_The problem_
From the line below that contains "[Ethereal-cvs] cvs commit: ethereal packet-smb.c" to the line that contains "Date Index (878, 159)", repeat every line exactly, both ends included, and nothing else.

_Provided records_

....

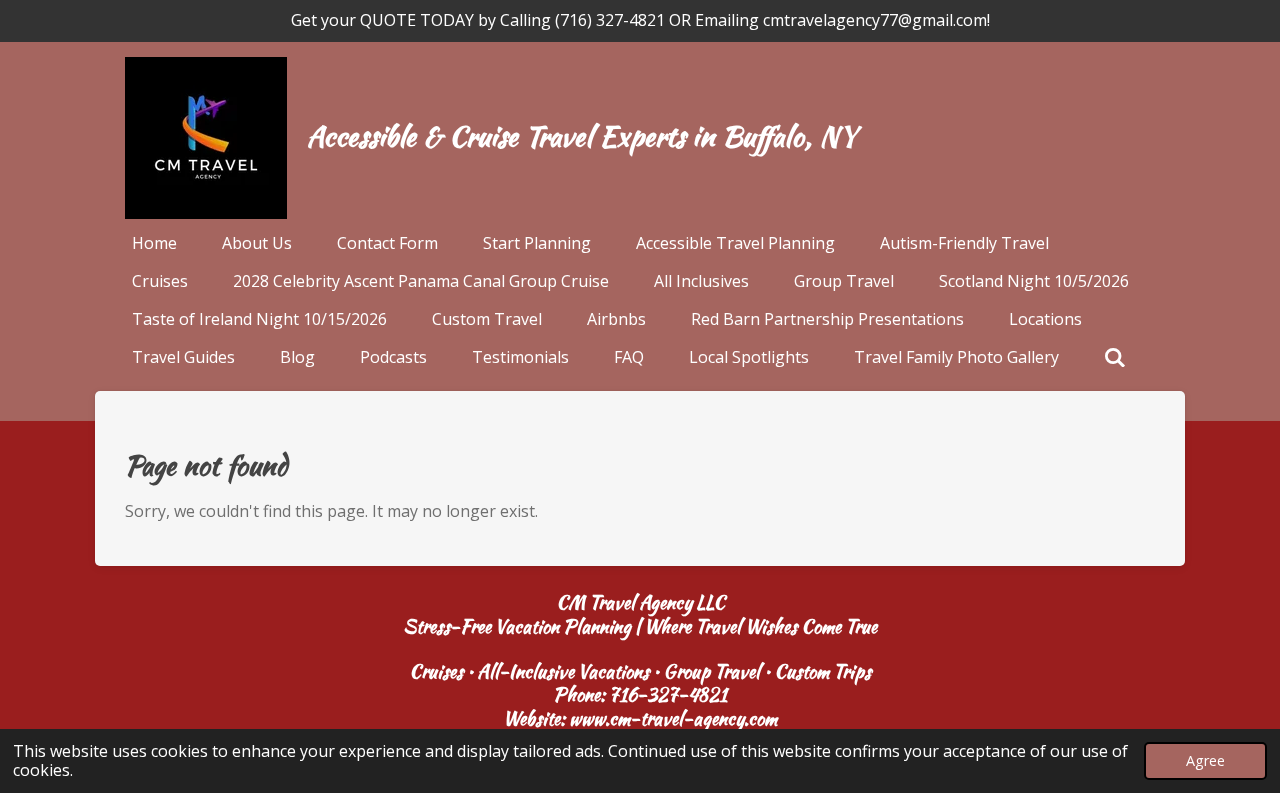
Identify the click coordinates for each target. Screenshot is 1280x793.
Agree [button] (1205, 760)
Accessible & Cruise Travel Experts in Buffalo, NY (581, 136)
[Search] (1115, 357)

....

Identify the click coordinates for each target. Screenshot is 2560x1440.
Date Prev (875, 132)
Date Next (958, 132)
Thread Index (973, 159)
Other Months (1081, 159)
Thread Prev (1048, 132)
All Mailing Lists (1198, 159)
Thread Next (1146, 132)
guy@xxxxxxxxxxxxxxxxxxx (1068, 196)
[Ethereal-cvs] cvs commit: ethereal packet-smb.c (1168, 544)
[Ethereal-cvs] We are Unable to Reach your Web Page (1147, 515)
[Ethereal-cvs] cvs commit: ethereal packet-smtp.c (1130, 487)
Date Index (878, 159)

....

_Written solution_
[Ethereal-cvs] cvs commit: ethereal packet-smb.c (1168, 544)
[Ethereal-cvs] We are Unable to Reach your Web Page (1147, 515)
[Ethereal-cvs] cvs commit: ethereal packet-smtp.c (1130, 487)
Date Index (878, 159)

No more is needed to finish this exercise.